Instructions for the task
Output, without alteration, the lines from the one containing "This screenshot has width=1398, height=758." through the one containing "point(41,671)", inclusive.

Data provided
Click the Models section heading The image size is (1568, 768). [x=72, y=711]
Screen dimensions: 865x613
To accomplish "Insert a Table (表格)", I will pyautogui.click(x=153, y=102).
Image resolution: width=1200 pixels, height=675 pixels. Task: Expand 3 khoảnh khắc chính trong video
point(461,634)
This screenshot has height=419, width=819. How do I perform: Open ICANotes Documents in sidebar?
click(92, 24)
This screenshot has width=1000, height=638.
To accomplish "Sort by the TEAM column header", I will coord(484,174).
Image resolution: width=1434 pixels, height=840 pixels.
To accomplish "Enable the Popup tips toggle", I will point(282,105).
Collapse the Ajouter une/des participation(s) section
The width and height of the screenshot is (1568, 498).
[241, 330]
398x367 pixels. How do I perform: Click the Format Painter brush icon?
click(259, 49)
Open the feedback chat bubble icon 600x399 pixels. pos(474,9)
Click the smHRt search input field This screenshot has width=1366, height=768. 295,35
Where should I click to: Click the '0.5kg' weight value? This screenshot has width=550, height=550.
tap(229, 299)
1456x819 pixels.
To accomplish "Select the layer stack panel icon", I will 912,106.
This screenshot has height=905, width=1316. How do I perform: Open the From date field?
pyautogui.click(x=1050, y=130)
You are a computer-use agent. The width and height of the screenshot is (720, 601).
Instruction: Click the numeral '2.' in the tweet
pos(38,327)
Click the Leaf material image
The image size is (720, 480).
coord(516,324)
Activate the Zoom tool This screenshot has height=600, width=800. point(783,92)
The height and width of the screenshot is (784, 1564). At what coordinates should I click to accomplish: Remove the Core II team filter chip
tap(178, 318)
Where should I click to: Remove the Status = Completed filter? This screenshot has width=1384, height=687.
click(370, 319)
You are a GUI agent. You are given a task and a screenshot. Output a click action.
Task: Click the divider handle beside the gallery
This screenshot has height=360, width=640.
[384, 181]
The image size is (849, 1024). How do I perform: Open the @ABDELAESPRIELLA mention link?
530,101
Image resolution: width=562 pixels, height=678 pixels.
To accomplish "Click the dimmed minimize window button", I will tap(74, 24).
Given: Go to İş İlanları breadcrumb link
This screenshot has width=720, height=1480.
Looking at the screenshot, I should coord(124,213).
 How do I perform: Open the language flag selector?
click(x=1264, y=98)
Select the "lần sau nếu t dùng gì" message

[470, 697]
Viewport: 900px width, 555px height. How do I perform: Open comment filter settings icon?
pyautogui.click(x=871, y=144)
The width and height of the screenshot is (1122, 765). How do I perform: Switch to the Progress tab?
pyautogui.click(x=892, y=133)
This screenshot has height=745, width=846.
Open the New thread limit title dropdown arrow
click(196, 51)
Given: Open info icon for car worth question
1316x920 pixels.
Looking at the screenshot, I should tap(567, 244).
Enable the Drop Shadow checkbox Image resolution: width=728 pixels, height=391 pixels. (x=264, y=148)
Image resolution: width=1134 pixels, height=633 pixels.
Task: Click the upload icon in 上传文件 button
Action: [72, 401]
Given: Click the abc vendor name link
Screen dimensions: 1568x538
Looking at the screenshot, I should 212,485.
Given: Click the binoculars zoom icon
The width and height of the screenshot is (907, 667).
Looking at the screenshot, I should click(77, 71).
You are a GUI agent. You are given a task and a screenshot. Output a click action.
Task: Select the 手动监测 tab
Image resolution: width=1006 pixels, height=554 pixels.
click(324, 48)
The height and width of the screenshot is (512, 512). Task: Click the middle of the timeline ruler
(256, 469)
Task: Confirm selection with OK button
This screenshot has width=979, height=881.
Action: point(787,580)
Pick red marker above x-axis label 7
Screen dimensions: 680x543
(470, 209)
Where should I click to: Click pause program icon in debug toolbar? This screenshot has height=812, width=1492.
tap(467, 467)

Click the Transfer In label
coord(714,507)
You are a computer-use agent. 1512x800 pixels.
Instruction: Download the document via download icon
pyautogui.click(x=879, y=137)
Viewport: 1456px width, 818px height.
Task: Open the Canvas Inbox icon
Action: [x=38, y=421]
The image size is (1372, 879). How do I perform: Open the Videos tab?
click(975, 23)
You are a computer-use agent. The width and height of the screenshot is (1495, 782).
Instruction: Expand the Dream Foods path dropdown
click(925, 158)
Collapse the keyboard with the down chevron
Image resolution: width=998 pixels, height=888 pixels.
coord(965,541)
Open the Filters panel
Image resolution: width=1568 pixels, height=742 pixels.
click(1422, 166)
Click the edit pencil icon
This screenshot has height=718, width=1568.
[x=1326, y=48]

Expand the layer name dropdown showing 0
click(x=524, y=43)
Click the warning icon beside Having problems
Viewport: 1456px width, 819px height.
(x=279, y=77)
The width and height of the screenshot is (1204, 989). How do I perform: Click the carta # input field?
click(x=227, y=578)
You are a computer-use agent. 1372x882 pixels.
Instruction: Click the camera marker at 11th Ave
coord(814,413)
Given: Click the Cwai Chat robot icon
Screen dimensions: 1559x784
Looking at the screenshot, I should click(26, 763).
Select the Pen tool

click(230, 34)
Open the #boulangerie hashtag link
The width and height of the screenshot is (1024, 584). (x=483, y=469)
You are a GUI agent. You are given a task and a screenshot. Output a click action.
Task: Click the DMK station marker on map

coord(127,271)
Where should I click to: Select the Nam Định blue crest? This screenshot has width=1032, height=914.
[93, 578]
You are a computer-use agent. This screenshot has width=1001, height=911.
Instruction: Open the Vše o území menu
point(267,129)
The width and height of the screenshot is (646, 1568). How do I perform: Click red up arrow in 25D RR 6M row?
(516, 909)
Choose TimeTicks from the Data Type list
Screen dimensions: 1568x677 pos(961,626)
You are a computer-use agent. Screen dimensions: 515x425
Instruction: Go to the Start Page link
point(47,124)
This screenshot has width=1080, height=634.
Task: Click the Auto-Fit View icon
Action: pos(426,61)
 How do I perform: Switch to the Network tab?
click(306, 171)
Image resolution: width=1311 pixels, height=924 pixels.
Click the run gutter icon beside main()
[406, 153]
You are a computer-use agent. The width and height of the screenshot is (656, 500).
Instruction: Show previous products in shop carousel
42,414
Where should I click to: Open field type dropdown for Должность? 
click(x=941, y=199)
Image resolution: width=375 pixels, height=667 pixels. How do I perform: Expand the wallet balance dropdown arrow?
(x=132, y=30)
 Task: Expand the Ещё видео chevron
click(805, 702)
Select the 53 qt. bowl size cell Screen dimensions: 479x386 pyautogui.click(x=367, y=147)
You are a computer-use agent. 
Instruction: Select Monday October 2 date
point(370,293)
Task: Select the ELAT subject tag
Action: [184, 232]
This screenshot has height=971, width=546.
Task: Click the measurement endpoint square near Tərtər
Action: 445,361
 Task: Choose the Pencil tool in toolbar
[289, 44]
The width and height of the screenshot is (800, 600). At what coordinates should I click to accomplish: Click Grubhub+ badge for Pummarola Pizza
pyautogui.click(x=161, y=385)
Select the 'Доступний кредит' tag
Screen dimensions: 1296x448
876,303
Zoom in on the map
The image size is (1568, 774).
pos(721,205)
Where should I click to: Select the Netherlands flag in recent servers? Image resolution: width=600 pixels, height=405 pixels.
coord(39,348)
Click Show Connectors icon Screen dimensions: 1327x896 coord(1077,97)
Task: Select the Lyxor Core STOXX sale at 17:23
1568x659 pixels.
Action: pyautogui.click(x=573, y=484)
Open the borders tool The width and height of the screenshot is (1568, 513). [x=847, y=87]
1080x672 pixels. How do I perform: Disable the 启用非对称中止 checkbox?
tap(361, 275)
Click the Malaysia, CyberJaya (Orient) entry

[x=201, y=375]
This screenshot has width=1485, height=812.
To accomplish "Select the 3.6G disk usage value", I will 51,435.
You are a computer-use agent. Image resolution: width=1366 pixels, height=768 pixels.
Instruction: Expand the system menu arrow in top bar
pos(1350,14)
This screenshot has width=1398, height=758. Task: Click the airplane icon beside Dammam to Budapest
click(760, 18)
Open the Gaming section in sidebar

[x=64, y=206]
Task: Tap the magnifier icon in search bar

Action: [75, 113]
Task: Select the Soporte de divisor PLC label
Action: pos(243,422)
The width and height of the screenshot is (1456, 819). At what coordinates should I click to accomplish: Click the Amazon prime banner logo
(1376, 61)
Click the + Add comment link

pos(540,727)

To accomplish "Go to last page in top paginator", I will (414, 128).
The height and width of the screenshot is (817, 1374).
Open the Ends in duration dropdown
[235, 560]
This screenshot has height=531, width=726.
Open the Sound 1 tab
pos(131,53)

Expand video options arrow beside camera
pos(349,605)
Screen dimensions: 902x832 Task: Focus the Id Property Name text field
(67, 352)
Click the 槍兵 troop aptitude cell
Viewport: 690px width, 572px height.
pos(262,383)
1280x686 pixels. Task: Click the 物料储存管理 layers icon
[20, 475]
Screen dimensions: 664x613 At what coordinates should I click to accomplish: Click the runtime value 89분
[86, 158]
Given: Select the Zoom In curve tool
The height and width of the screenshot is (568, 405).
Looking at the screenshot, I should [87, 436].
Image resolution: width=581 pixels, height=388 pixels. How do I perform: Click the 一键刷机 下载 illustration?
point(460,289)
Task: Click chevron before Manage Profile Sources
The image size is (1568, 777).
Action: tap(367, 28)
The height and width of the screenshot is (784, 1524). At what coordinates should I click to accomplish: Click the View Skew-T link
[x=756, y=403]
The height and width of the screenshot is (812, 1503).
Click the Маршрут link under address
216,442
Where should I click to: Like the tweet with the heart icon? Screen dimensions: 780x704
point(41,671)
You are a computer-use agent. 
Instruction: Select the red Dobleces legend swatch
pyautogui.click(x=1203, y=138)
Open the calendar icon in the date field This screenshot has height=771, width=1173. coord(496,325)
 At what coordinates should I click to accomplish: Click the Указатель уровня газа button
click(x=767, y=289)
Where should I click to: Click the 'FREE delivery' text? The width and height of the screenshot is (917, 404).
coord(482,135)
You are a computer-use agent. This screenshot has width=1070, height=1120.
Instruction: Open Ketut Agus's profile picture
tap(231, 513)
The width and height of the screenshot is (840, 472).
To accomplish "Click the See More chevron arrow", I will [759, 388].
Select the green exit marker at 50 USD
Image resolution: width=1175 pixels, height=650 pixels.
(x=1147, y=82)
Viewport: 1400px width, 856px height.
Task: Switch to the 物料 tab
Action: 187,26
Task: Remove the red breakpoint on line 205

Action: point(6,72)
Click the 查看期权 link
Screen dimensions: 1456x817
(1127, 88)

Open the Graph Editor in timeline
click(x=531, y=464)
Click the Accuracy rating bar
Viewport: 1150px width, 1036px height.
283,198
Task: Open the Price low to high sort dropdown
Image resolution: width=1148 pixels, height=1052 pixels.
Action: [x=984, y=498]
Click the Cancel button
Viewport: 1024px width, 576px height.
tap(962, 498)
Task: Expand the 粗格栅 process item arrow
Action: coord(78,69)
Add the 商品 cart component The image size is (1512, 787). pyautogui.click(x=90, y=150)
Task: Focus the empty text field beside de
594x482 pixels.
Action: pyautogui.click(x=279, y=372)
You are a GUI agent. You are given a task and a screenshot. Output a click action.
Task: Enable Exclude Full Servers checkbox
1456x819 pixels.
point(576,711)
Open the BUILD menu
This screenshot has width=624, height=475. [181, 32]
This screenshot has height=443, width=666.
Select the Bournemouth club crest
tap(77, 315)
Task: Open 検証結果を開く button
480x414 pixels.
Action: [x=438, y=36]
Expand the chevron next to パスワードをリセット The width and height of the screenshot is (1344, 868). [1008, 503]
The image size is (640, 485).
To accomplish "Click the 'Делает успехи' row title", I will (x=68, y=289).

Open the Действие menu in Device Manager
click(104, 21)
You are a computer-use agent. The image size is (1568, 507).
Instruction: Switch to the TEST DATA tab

Reply
This screenshot has width=1398, height=758. Task: Click the airplane icon beside Dammam to Budapest
click(760, 18)
Open the Gaming section in sidebar

[x=64, y=206]
Task: Tap the magnifier icon in search bar

Action: [75, 113]
Task: Select the Soporte de divisor PLC label
Action: pos(243,422)
The width and height of the screenshot is (1456, 819). At what coordinates should I click to accomplish: Click the Amazon prime banner logo
(1376, 61)
Click the + Add comment link

pos(540,727)

To accomplish "Go to last page in top paginator", I will (414, 128).
The height and width of the screenshot is (817, 1374).
Open the Ends in duration dropdown
[235, 560]
This screenshot has height=531, width=726.
Open the Sound 1 tab
pos(131,53)

Expand video options arrow beside camera
pos(349,605)
Screen dimensions: 902x832 Task: Focus the Id Property Name text field
(67, 352)
Click the 槍兵 troop aptitude cell
Viewport: 690px width, 572px height.
pos(262,383)
1280x686 pixels. Task: Click the 物料储存管理 layers icon
[20, 475]
Screen dimensions: 664x613 At what coordinates should I click to accomplish: Click the runtime value 89분
[86, 158]
Given: Select the Zoom In curve tool
The height and width of the screenshot is (568, 405).
Looking at the screenshot, I should [87, 436].
Image resolution: width=581 pixels, height=388 pixels. How do I perform: Click the 一键刷机 下载 illustration?
point(460,289)
Task: Click chevron before Manage Profile Sources
The image size is (1568, 777).
Action: tap(367, 28)
The height and width of the screenshot is (784, 1524). At what coordinates should I click to accomplish: Click the View Skew-T link
[x=756, y=403]
The height and width of the screenshot is (812, 1503).
Click the Маршрут link under address
216,442
Where should I click to: Like the tweet with the heart icon? Screen dimensions: 780x704
point(41,671)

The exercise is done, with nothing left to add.